Kellyanne Conway to Republicans who want to dump Trump: ‘You first’

Former White House counselor Kellyanne Conway taping a speech in Washington in August 2020.
Former White House counselor Kellyanne Conway taping a speech in Washington in August 2020. Photograph: Susan Walsh/AP

Donald Trump’s former White House counselor, Kellyanne Conway, does not think Republicans should move on from her former boss, despite signs his control of the party could cost it the chance to take Congress in November.

Speaking to Fox News on Tuesday, Conway said: “Those who want to move on from Trump: You go first.”

Democrats are increasingly confident they can capitalize on Trump’s dominance of the Republican party, their own legislative successes and the need to protect abortion rights and hold the House and Senate.

So much so, they have controversially boosted extremist Trump-endorsed candidates, including election deniers, in order to give independents and Republican moderates a stark choice at the polls.

But Conway, who remains close to Trump, doubled down on the appeal of the Trumpist agenda.

“Anytime Democrats tell you which Republican should be your nominee, run in the other direction, because they know that they’re fixing to make that person unpalatable,” she said.

Democrats think Trump and his supporters are unpalatable given his refusal to admit defeat in 2020 and his lie about electoral fraud; his legal jeopardy on that front and over his business affairs; and his furious reaction to an FBI search at his Mar-a-Lago home, over his retention of classified White House material.

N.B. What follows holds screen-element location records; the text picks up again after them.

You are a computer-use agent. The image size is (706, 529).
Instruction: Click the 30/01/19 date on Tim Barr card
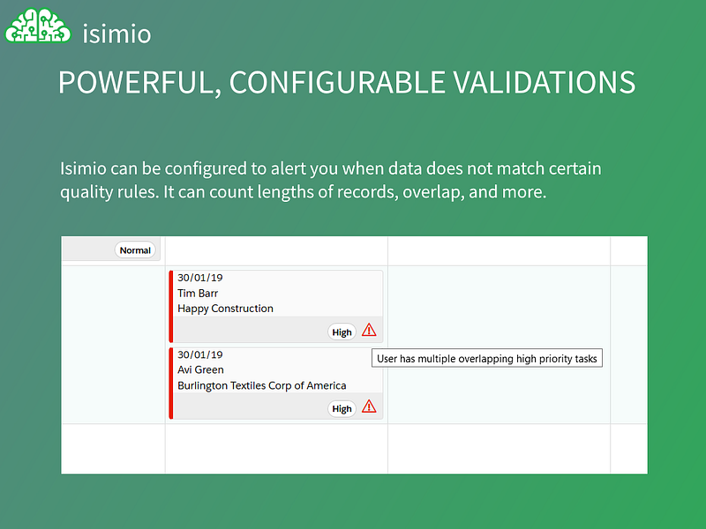(200, 278)
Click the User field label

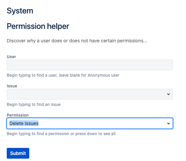(11, 57)
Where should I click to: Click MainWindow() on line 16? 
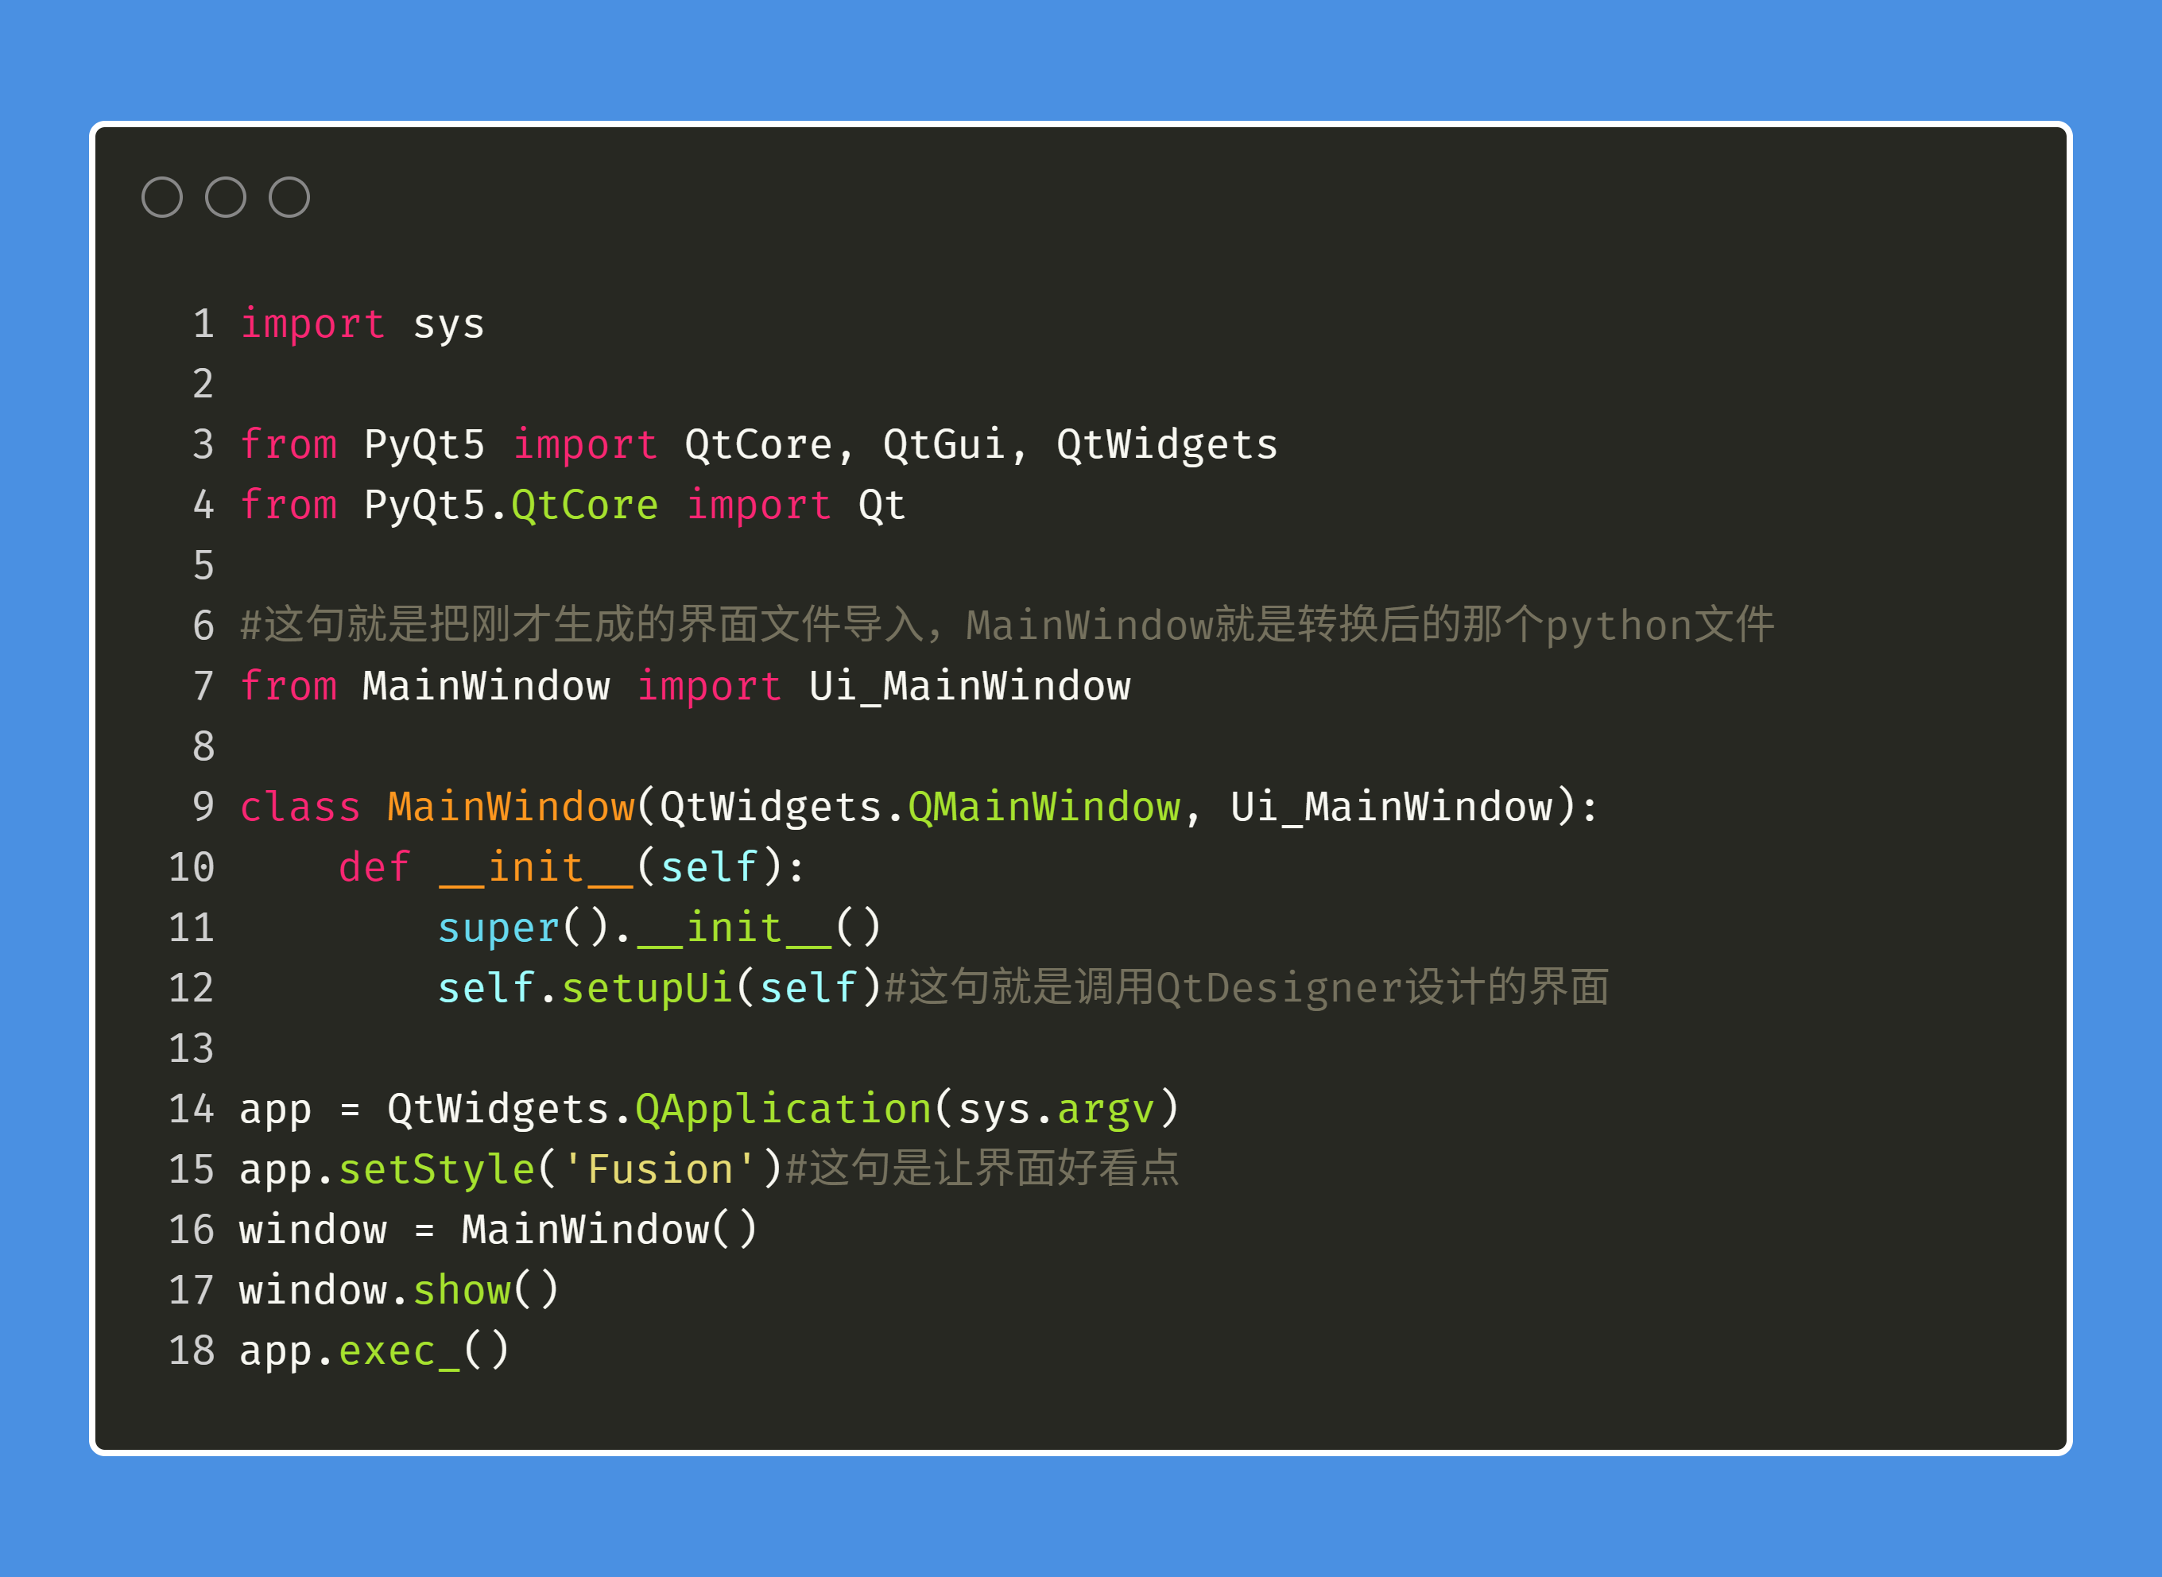[610, 1230]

Democrats have performed strongly in special elections, particularly by focusing on the supreme court’s removal of the right to abortion. In conservative Kansas, a ballot measure came out in favor of the right to choose. In key Senate races including Pennsylvania, Ohio, Arizona and Georgia, Trump-backed candidates are struggling.

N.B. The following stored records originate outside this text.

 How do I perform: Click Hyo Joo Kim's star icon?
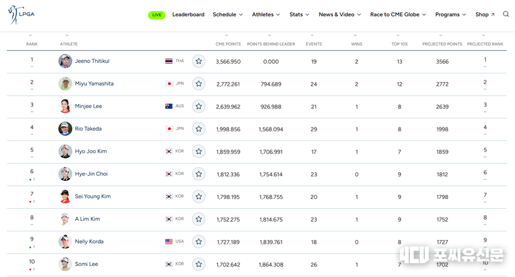tap(198, 152)
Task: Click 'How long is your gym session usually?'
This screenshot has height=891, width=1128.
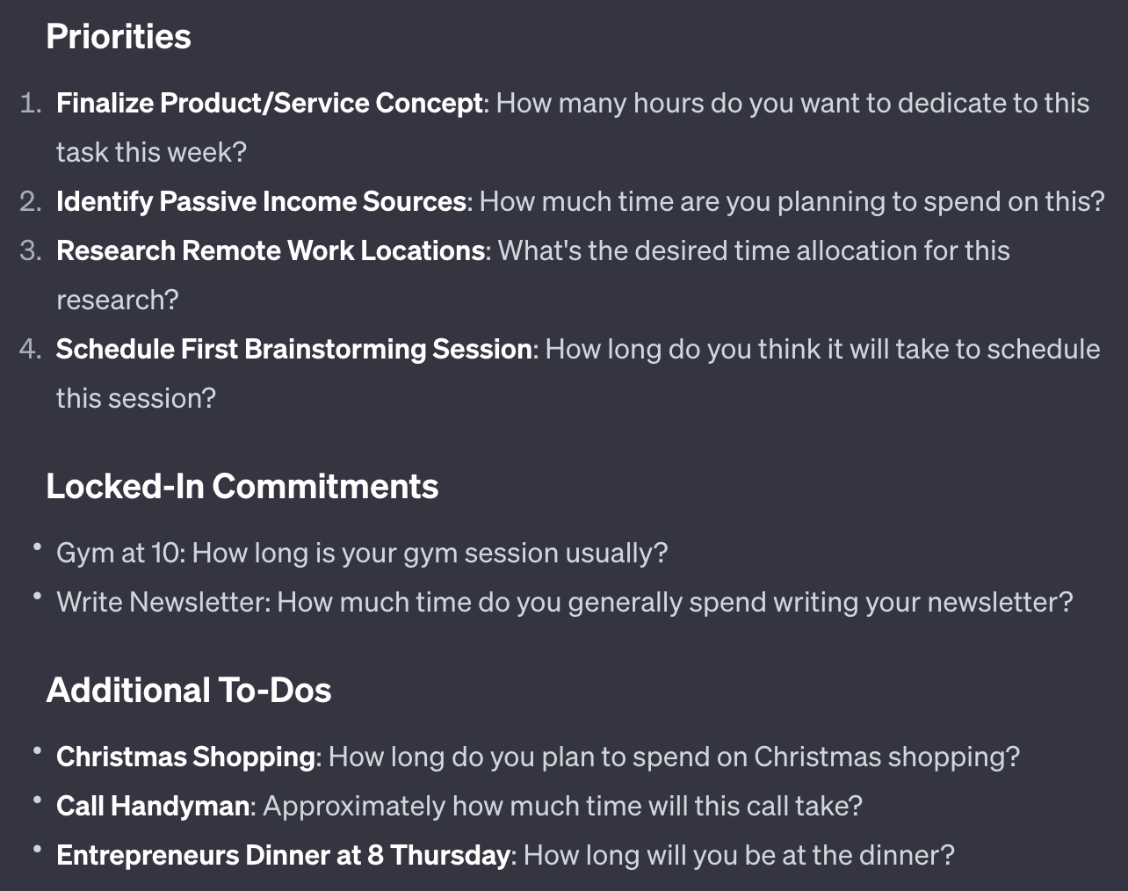Action: 430,554
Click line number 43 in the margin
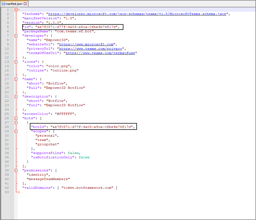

Conway claimed voters were aligned with Republicans on key issues. Those obsessed with Trump, she said, “don’t spend a minute learning what the 74 million Trump-Pence voters want in these midterm elections. That’s what I study every single day.”

More than 74 million Americans voted for Trump and Mike Pence in 2020. Unsaid by Conway: more than 81 million voted for Joe Biden.

“When Trump is the leader of the party, when he’s involved in the conversation,” Conway said, Republicans enjoy results such as in 2018, when they celebrated “four [Senate] pick-ups from blue to red, the first time since John Kennedy in 1962 that a president in power’s party picked up a single Senate seat in a midterm election”.

Republicans also lost the House in 2018, losing 40 seats under a so-called blue wave.

On Fox News, the pollster Mark Penn contested Conway’s comments.

“There’s a very hefty group, 10%, who voted for [Biden] last time who don’t like him this time,” he said. “Why aren’t they flocking [to Republicans]? They care about inflation. They care about crime, they care about immigration.

“They’re not flocking because of Donald Trump, guns and abortion. Those three are Democratic core issues for them. And so that’s why this race is right now a lot closer than you would normally expect it to be.”